O artigo centra-se na ideia de que esta região se acomodou a uma forma de estar que a impede de se queixar e a aceita ser discriminada perante o fausto de uma capital que a espezinha e a esquece. É de facto esta a realidade, mais revoltante ainda, quando, se quiséssemos pedir contas aos eleitos pela região sobre o que fizeram em defesa desta terra enquanto permanecem na Casa da Democracia, nos surpreenderíamos com as suas parcas intervenções e as reduzidas ações em prol dos que dizem defender. Tempos houve em que, esporadicamente, até as rádios locais faziam ecos de uma ou outra intervenção em defesa da terra transmontana; nos tempos que correm, os ventos da Europa trazem o esquecimento do torrão.

Silêncio, pacatez, acomodação, seguidismo podem ser atributos de um povo que cansado de lutar se resigna à sua condição. Até ao século XVII não houve guerra a sério em que os transmontanos não tivessem entrado, dois séculos depois, eram apenas um punhado de valentes, agora a guerra é outra mas ninguém ousa combater o bom combate. Há ainda os políticos de balcão que, servindo-se dos meios de que dispõem, parece quererem elaborar o programa eleitoral dos candidatos. É uma maçadora tentação. Em maré de autárquicas, e ao jeito desses políticos, se algo poderia acrescentar seria o respeito dos candidatos por três conceitos que tão arredados têm andado da concepção programática: Inovar, Integrar, Modernizar.

Inovar no sentido de ser capaz de apresentar projetos diferentes para uma região que continua imersa na ideia de que é periferia porque tem como ponto de referência Lisboa, quando deve olhar para a sua proximidade da Europa. Quem vier a ser eleito tem atrás de si um legado de gerações. Todavia, os séculos de História não podem ser grilhões para que se ouse e se lancem desafios em áreas que economicamente viáveis permitam potenciar o que já existe e trazer novidade em articulação com as escolas superiores da região.

Integrar. Provavelmente o conceito mais desafiador e mais difícil de concretizar porque ainda pensamos na ideia do uno quando na verdade nunca o fomos. Cresci a ouvir falar do “cigano” e do “aldeano”. Séculos antes acrescentava-se à coabitação o Evangelho e a Torah. Receio bem que, neste momento, se tenha apagado este percurso e pese embora cheguem cada vez mais nacionalidades e religiões a Trás-Os-Montes não me parece que se estejam a integrar devidamente. Veja-se por exemplo, que Bragança não tem ainda um Centro Local de Apoio à Integração de Imigrantes, quando só num agrupamento de escolas foram assinaladas cerca de vinte nacionalidades no curso de português para maiores de dezoito anos.

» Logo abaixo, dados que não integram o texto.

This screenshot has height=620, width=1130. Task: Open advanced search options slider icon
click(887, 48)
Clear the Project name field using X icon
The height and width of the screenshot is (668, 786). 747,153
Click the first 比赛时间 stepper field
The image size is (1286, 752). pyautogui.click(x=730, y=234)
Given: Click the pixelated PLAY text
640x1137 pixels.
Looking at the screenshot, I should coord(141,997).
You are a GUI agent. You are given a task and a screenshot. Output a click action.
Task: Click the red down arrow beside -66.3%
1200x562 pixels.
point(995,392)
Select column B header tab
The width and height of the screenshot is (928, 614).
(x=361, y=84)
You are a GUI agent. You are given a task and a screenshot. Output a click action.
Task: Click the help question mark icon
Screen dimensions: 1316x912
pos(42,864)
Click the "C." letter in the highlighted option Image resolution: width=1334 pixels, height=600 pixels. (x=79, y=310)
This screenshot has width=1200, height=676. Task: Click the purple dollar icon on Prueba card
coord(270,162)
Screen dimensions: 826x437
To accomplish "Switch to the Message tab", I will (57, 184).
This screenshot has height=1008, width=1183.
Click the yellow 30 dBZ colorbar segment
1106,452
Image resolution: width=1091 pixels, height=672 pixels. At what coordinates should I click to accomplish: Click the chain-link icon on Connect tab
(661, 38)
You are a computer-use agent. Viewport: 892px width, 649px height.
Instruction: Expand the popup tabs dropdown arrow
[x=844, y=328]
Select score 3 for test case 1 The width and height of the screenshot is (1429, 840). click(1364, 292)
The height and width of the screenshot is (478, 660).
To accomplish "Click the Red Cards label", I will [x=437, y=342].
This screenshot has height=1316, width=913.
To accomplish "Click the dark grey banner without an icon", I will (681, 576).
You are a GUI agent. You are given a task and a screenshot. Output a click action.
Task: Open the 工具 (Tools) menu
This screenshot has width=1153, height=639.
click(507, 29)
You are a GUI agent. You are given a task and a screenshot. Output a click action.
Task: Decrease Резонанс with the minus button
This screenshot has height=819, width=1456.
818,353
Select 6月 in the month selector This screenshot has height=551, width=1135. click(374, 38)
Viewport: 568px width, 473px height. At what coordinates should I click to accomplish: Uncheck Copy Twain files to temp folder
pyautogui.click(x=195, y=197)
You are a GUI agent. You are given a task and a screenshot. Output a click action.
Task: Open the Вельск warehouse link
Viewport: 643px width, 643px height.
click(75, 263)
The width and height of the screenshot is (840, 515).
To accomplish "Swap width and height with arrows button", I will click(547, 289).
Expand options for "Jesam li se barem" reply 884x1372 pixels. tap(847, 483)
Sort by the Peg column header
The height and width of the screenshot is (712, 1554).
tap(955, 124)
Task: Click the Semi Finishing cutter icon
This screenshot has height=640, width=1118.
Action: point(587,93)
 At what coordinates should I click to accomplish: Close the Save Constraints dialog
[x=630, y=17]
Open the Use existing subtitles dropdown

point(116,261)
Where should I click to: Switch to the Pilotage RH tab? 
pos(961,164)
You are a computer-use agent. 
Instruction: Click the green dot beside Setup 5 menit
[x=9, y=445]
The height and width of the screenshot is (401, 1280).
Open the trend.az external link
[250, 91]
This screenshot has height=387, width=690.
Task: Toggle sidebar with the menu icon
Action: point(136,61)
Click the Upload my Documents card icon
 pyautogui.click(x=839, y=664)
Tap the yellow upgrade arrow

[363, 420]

Modernizar em todas as áreas sobretudo na económica, cultural e social. Modernizar na agricultura, na indústria ou na área tecnológica afiguram-se como caminhos seguros para um futuro a curto prazo, devendo, por isso, dar-se os primeiros passos de forma coordenada, permitindo à iniciativa privada que também faça o seu percurso. Já em termos culturais, encontram-se municípios que começaram a desvendar novas sendas que lhe granjeia reconhecimento e dividendos. O Freixo Festival Internacional de Literatura realizado há mais de um mês, ainda recentemente foi comentado no Programa Hotel Babilónia da Antena 1 associado à uma referência à praia da Congida e às excelentes condições que oferece. Gastronomia e feiras de produtos podem ser entendidas como cultura, mas se já existe um ou dois eventos de referência na região na área da literatura e do teatro porque não diversificar e multiplicar as ofertas para um público igualmente diversificado? 

Os dias que correm são de regeneração e essa consegue-se com boas lideranças e atos de cidadania ativa; caso contrários poderá aplicar-se aos que se orgulham de viver para cá do Marão, aquilo que José Eduardo Agualusa diz sobre quem vive em Angola: “Muitas pessoas para sobreviver apuram a cegueira, por um lado, e a invisibilidade por outro. Como aquelas borboletas que para sobreviverem nas novas urbes industriais perderam a cor e se tornaram cinzentas. Dói ver, então ficamos cegos. É perigoso que nos vejam, que percebam a nossa singularidade, então confundimo-nos com as paredes.”(in Somos Livros n.º16; Bertrand). Pensemos em agosto porque em setembro já é tarde demais.